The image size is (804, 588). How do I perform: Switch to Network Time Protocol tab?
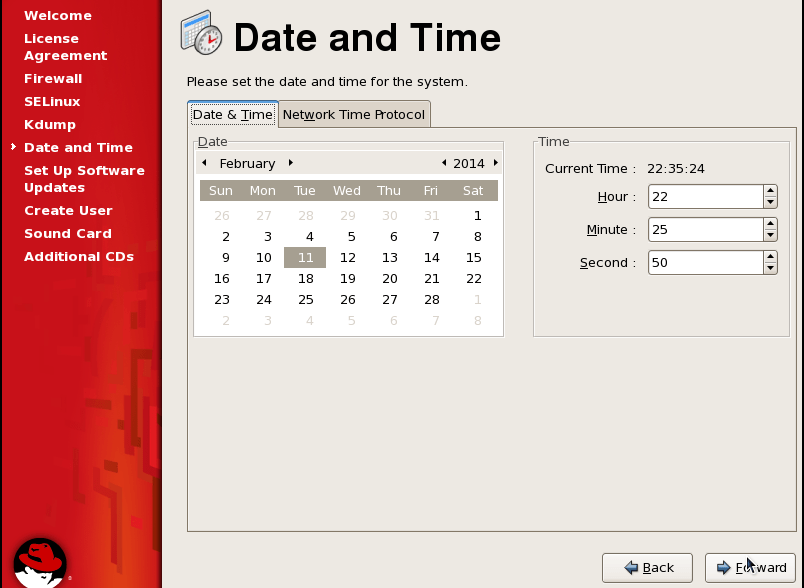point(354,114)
---
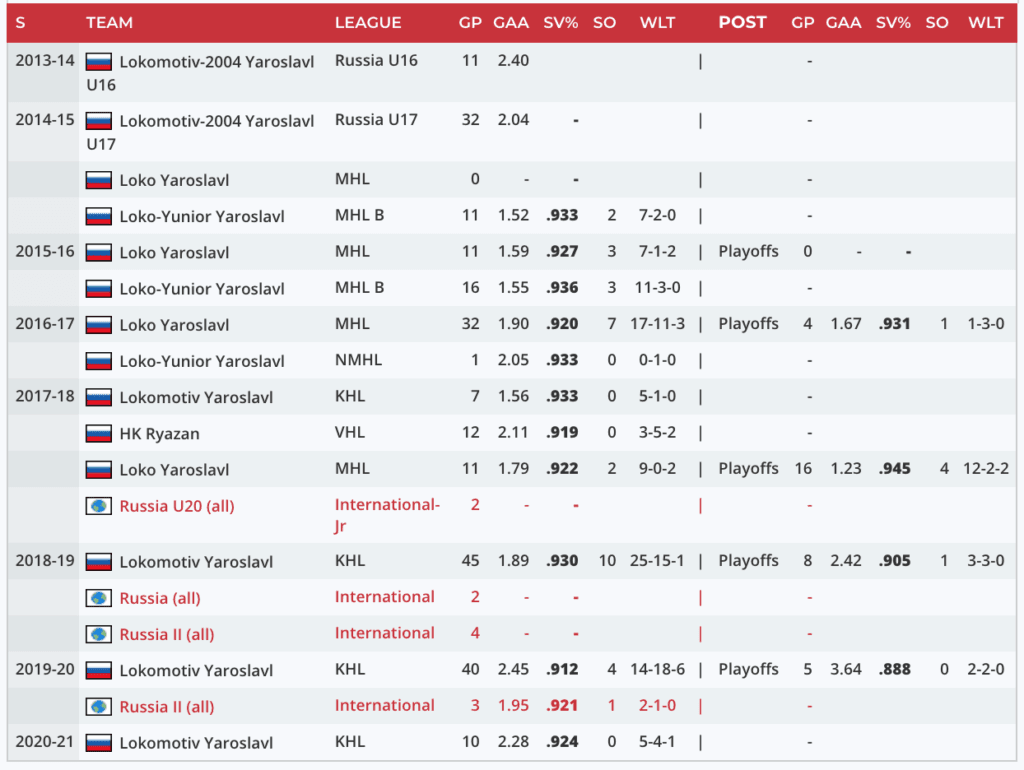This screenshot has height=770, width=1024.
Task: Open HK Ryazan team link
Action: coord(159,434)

* [What to do]: Set down everything in the listing from the line containing "The image size" down to the line containing "point(354,114)", with both of those lines included. Leave the pictures out.

* [Response to the task]:
The image size is (804, 588). How do I perform: Switch to Network Time Protocol tab?
point(354,114)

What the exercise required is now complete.